At some point, every entrepreneur who starts a business must determine how much capital they should invest in their dreams. A lack of capital is a commonly sited issue for small business owners, and it can stunt your business’s growth. Entrepreneur reports that 36 percent of small business owners said they could not grow or expand their operations without capital availability, and four percent said it would mean closing their stores or branches. Figuring out how much capital to invest into your business isn’t a simple formula, so here is a look at the things you must consider to figure how much is right for you.
Figuring out how much you need to invest before you even open your business is often the biggest hurdle for aspiring entrepreneurs. Sit down and compile a list of everything that your business will need to have before you open the doors – this includes the mundane day-to-day items, such as chairs and paper, not just the big equipment and supplies. Talk to others in the industry and get an idea of what their start-up costs were like. Often, this part of the process is something that entrepreneurs encounter during the building of a business plan to present to a bank when asking for a loan, but it shouldn’t overlooked as a way to figure out your own personal capital infusion.
Furthermore, many lenders won’t give you a dime if you aren’t willing to invest some of your own money at the start. Lawyers.com reports that lenders often require a minimum investment of 20 percent of the expected cost from anyone seeking a business loan. This is a pretty good benchmark of what you should personally expect to invest.
While the best way to finance your business may come from your personal savings, you should always be careful of the risks that come with personal lending from yourself to your business. For one, lending from a personal credit card comes with high interest rates that can be difficult to pay down quickly. You can borrow from a personal IRA interest-free, but you must replace the funds within 60 days to avoid penalties.
You need to take steps to protect your personal identity when your funds become entangled in a small business. Investing in an identity protection service such as LifeLock is a cost that should be calculated as part of your expenses. When you are opening a business, the joy of becoming your own boss can blindside you to some of the risks, so be sure to have someone watching your back. Calculating the expense of having an accountant is another important cost that is likely going to come from your personal funds when you get started.
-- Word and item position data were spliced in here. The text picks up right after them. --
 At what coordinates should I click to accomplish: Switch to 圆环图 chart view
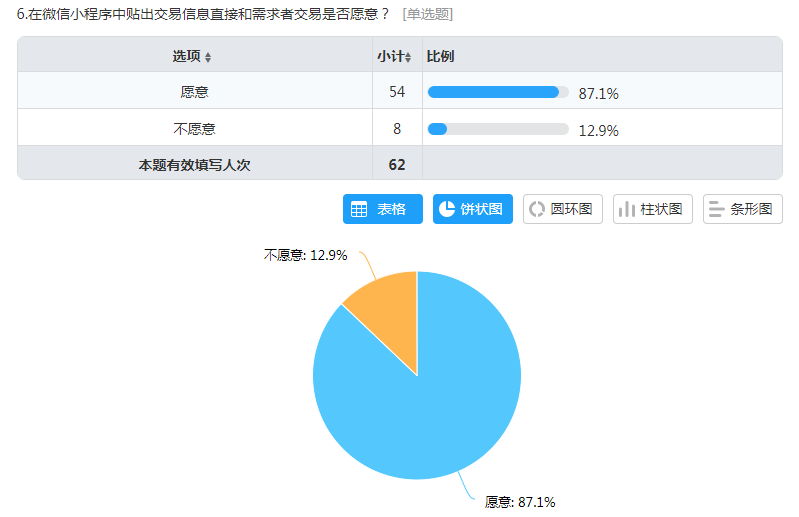tap(563, 209)
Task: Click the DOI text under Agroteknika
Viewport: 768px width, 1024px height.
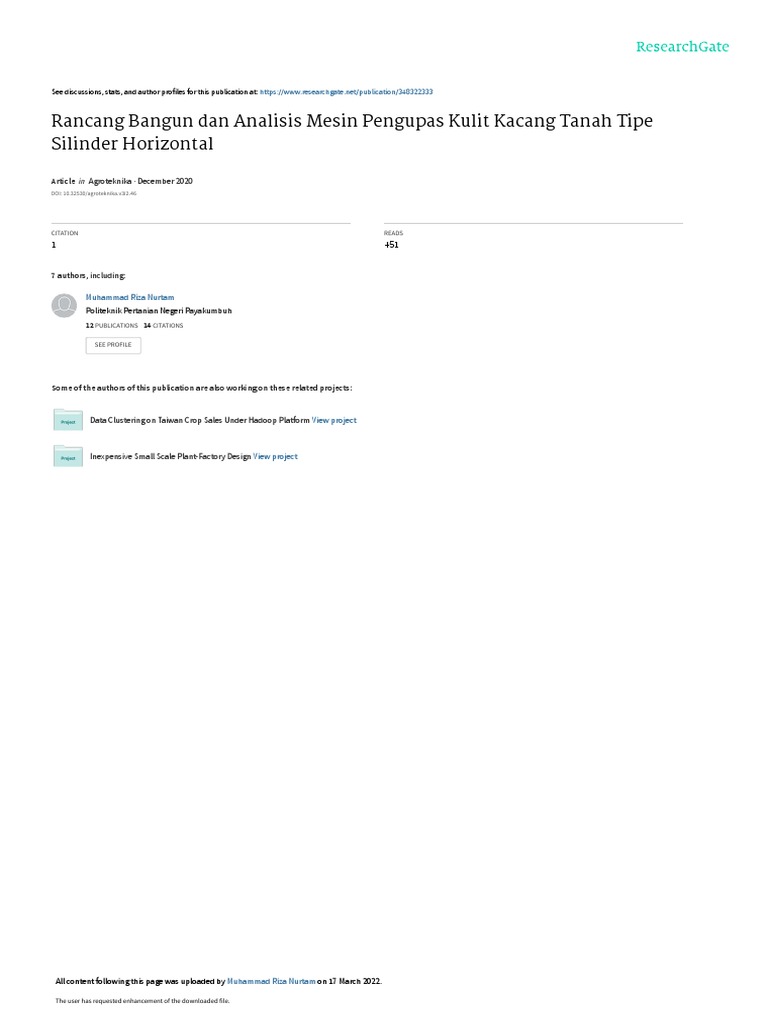Action: 94,193
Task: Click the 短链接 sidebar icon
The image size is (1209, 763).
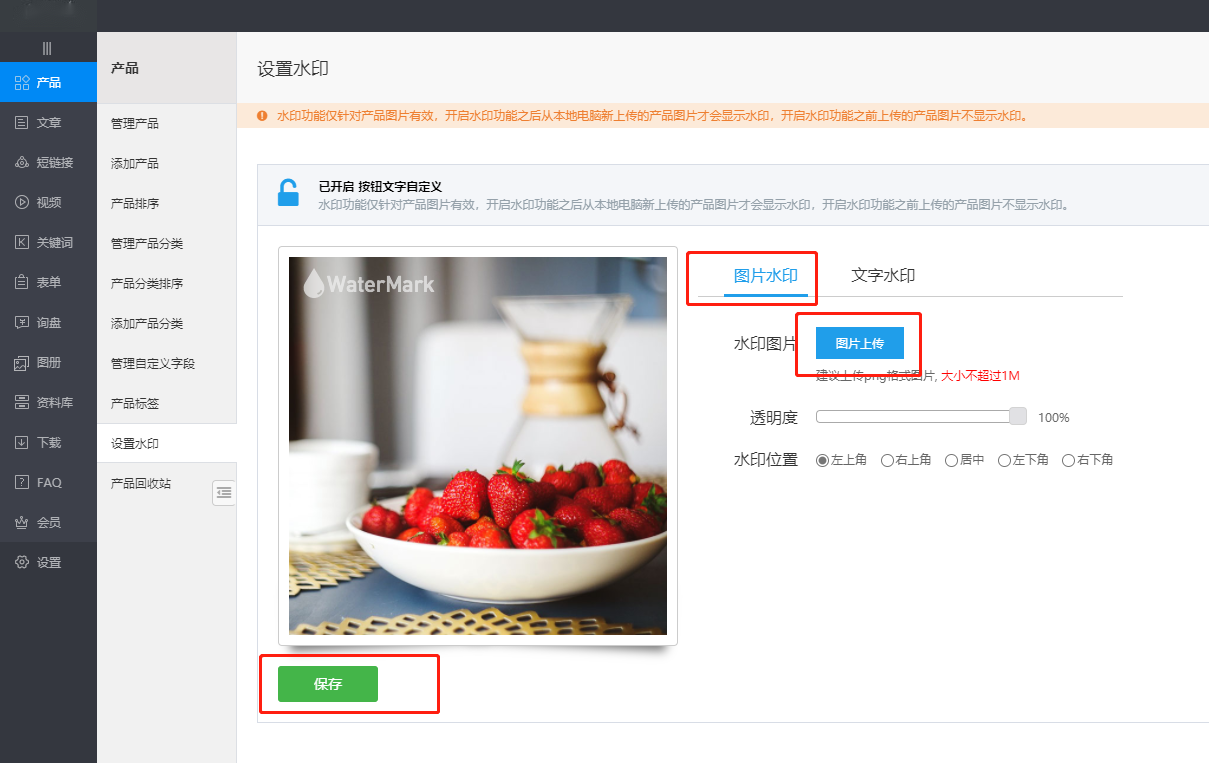Action: coord(22,162)
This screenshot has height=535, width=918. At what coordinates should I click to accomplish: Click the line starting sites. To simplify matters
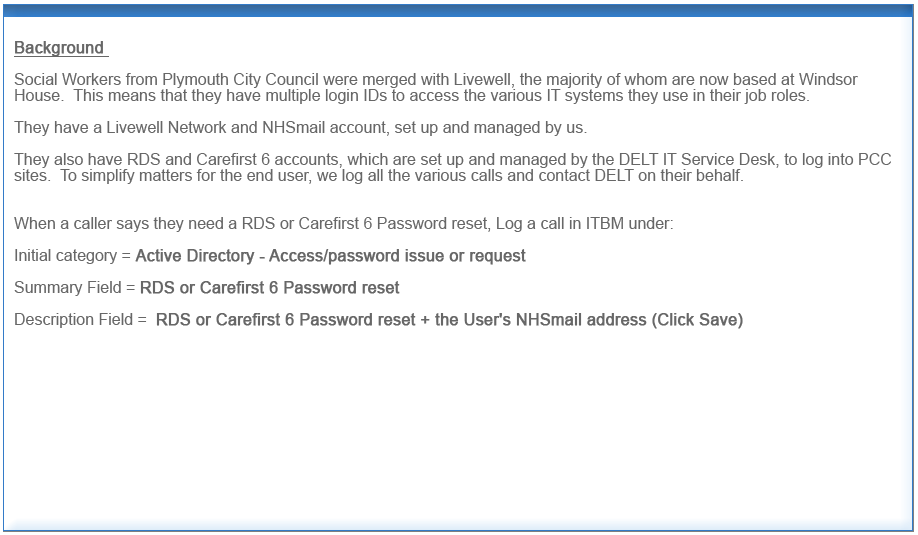tap(379, 176)
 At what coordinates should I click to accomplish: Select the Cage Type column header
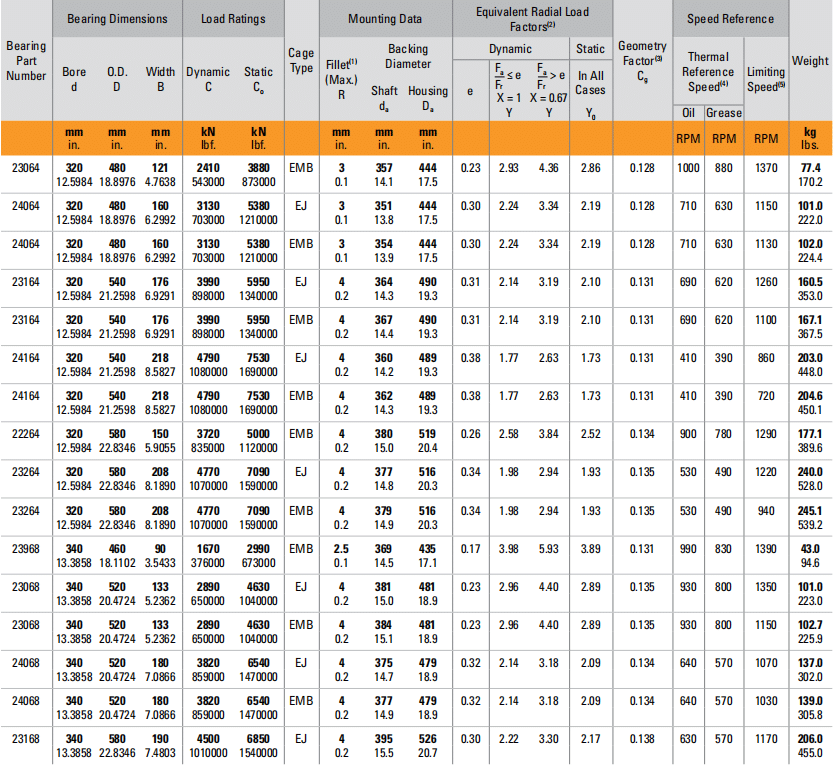point(300,61)
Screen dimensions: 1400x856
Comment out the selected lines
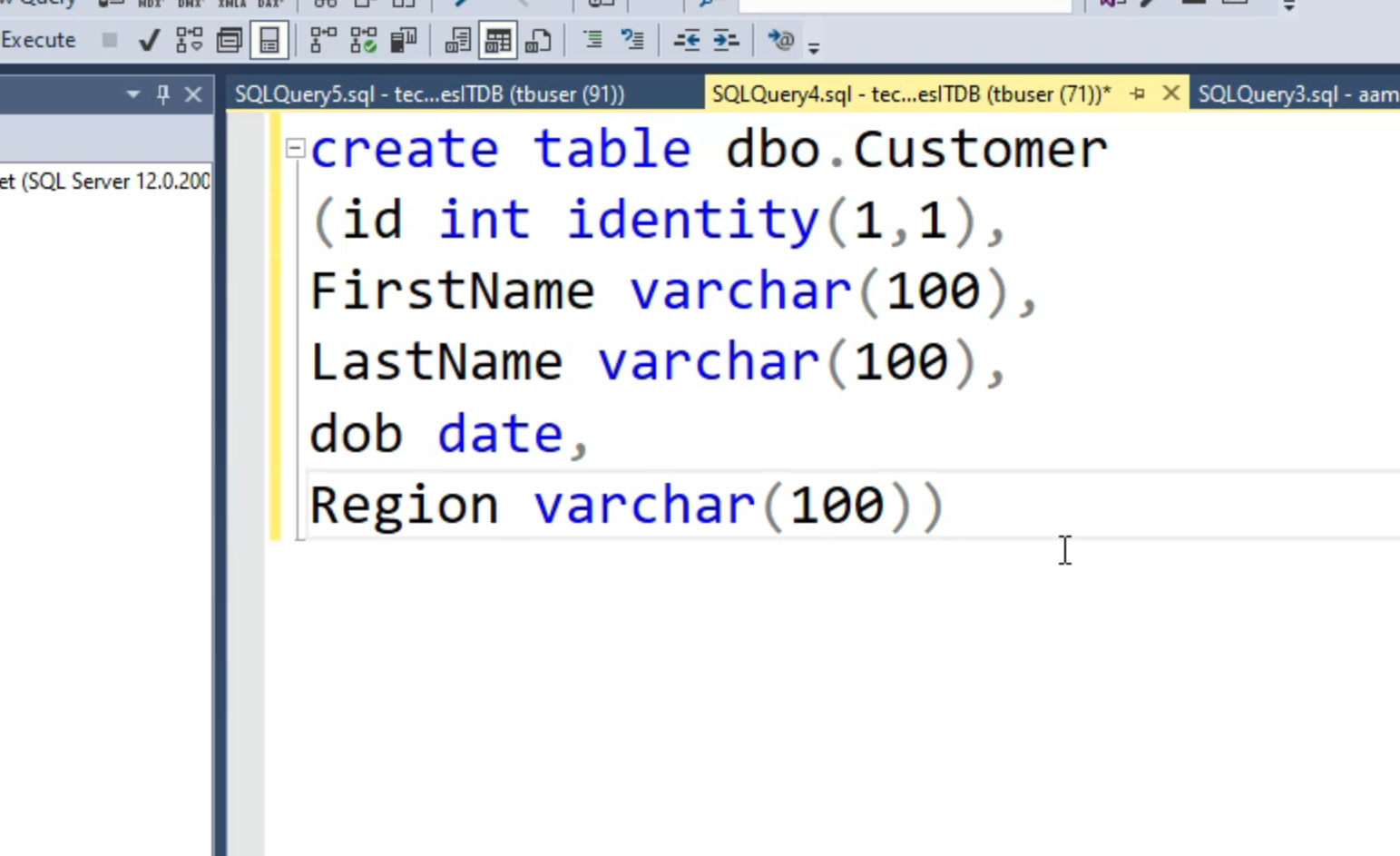coord(592,40)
Keeping a business running can also require a regular injection of personal capital. Figure out what your monthly expenses will be, in terms of ongoing costs such as rent, utilities, and licenses. You should be wary of covering some continuing expenses personally, such as payroll, but knowing what your continuing expenses will be will help you to figure out exactly what will be required of you every month.
Don’t forget, you’ll need to pay your own bills as well, so figure out what you can afford to invest and give yourself a six month cushion to see your business grow. Plan how much it will cost for you to survive for six months, and then invest a large portion of the difference in your business during the critical starting period and you will see it grow and prosper.